Getting Ready for School

School is almost about to start!  I thought I would try and get ahead by preparing some sweet treats.

Chocolate chip muffins and chocolate coconut slice.

The Chocolate chip muffins is based on a recipe I have posted before.

But here it is 😄

Low Sugar Muffins

Whisk together:
1/2  Cup  Rice Bran Oil
1/2  Cup  Rice Malt Syrup (you could also use honey)
2    Eggs
1  teas  Vanilla
1/4  Cup  White Sugar (optional), could also be coconut sugar if you don't mind a darker                                         colour muffin

Then fold in:
1 1/2  Cup  GF Self-Raising Flour (you can also use Spelt/ Wheat based if this is your preference )
Plus flavour of your choice (see list for ideas)
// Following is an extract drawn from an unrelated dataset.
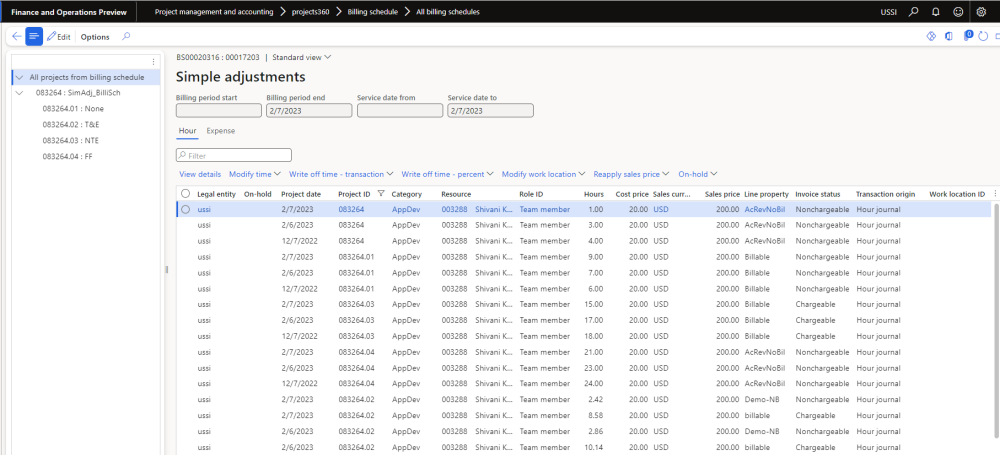Click the View details link

[200, 174]

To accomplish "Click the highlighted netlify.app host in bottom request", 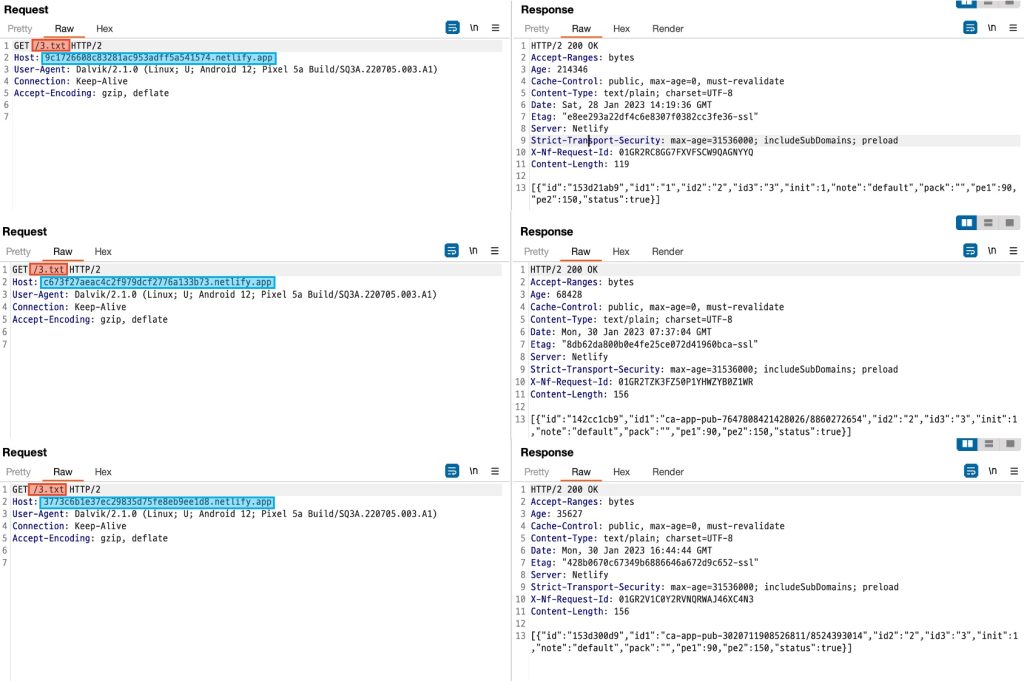I will pyautogui.click(x=157, y=502).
Spoon into 12 muffin cases and bake in preheated oven 180C for 15-20 min. Let stand for 5 minutes and then put on cooling racks. Best eaten just warm or can be frozen.

Flavour Ideas:

1 Cup  Fresh or Frozen Raspberries & 1/2 Cup Choc-Chips (Well Naturally sugar-free brand)
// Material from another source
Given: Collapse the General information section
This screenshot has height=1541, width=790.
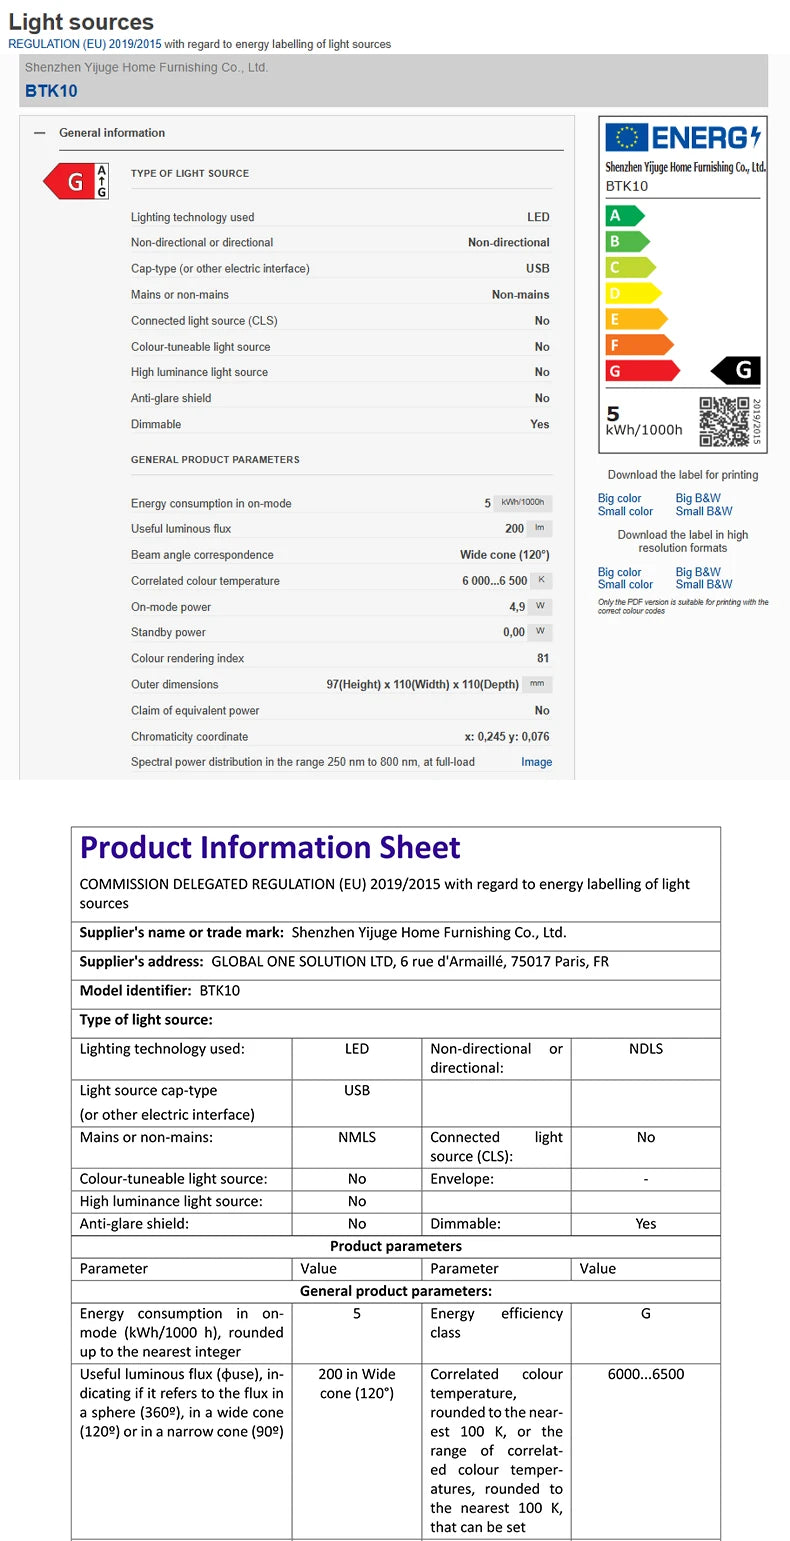Looking at the screenshot, I should pos(40,133).
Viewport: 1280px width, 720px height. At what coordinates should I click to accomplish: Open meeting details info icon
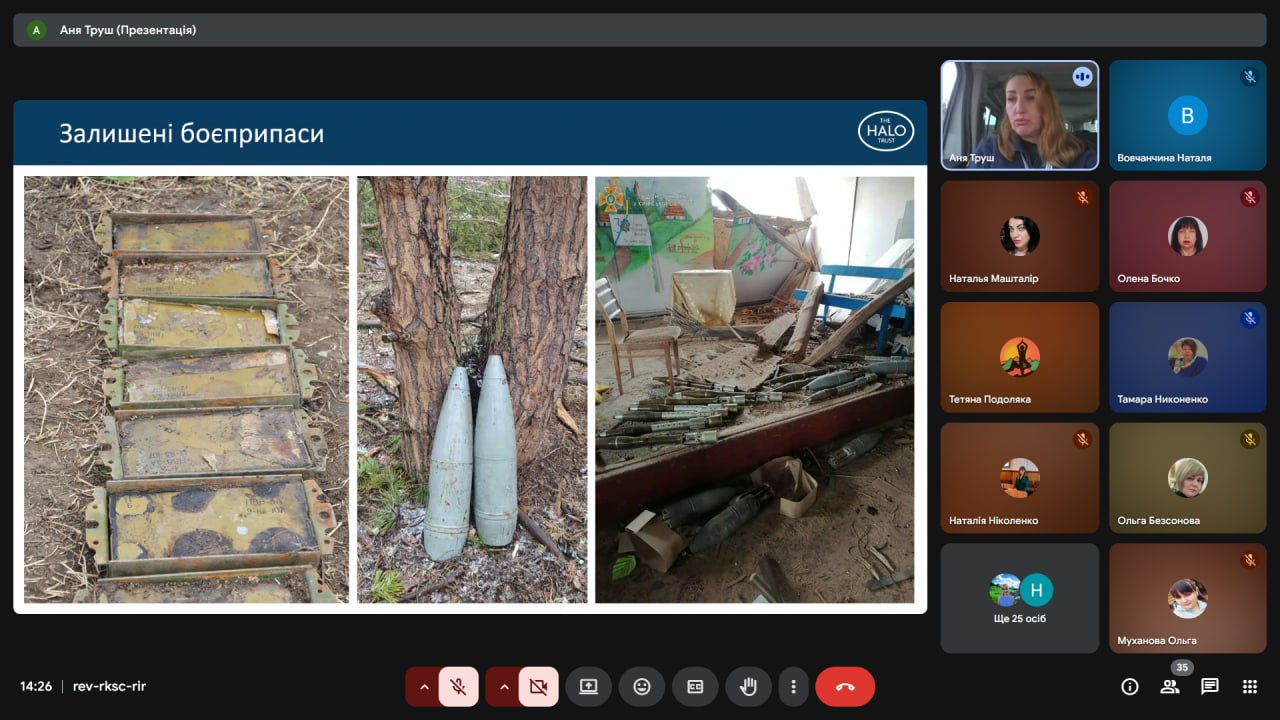pos(1130,686)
1 Cup  Fresh or Frozen Raspberries & 1 Banana, mashed

1 Cup  Fresh or Frozen Blueberries & 1 teaspoon lemon zest

Zest of 1  Lemon, juice of lemon and 2 Tablespoons Poppy Seeds (omit vanilla in base                                          mix)
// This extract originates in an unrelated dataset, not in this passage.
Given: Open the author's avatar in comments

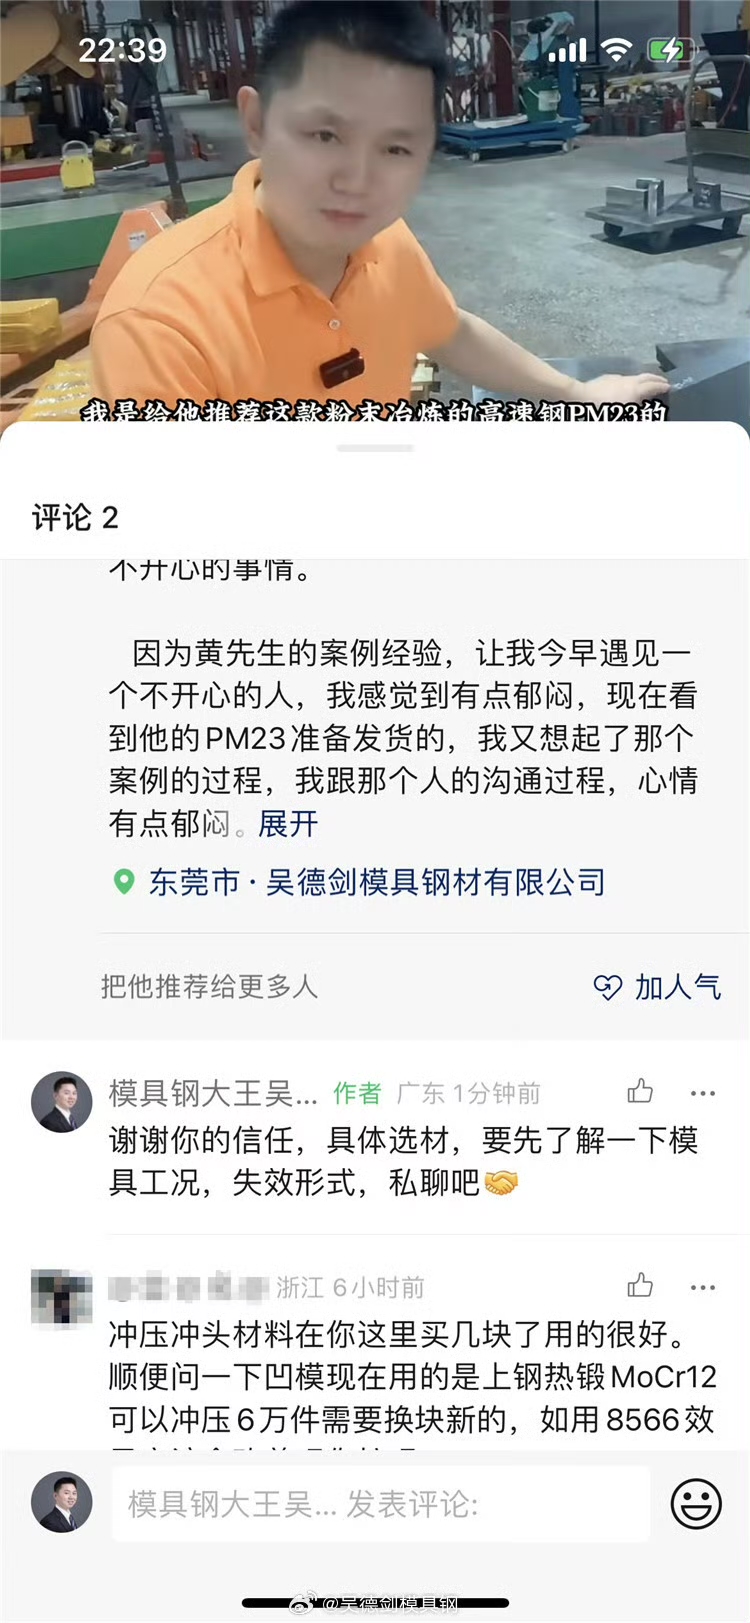Looking at the screenshot, I should [62, 1103].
3/4 Cup  Cranberries, 1 teaspoon cinnamon and 1/2 teaspoon Nutmeg

1/4 Cup  Raw cacao powder (or cocoa powder) & add choc chips (optional)

            Apple Crumble Muffins:

Use base GF Low Sugar Mix (omit vanilla -  optional) and add 1 apple (peeled and diced  very finely) and 1 teaspoon cinnamon.  Spoon into muffin cases and then top with crumble mix which is made up of  20-30 g shredded coconut, 40 g plain GF Flour, 50 g brown sugar, 1 tablespoon of cinnamon and  1½ tablespoons coconut oil mixed together to form the ‘crumble’.

The Chocolate Coconut Slice is very simple.   I used a combination of 1/2 cup oil, 1/2 cup coconut sugar and 3 eggs.  Then simply add 1 cup self raising flour, 1/4 cup cacao, 1 cup coconut and a dash of vanilla  (optional ).  Spread in a lined flat rectangle tin and bake 180°C for 10-15 mins until cooked.  When cool spread with low sugar hazelnut spread (from IQS) and sprinkle with coconut. 

It's not sugar free but I've tried to lower the amount of sweetness.  You could also use Rice Malt syrup.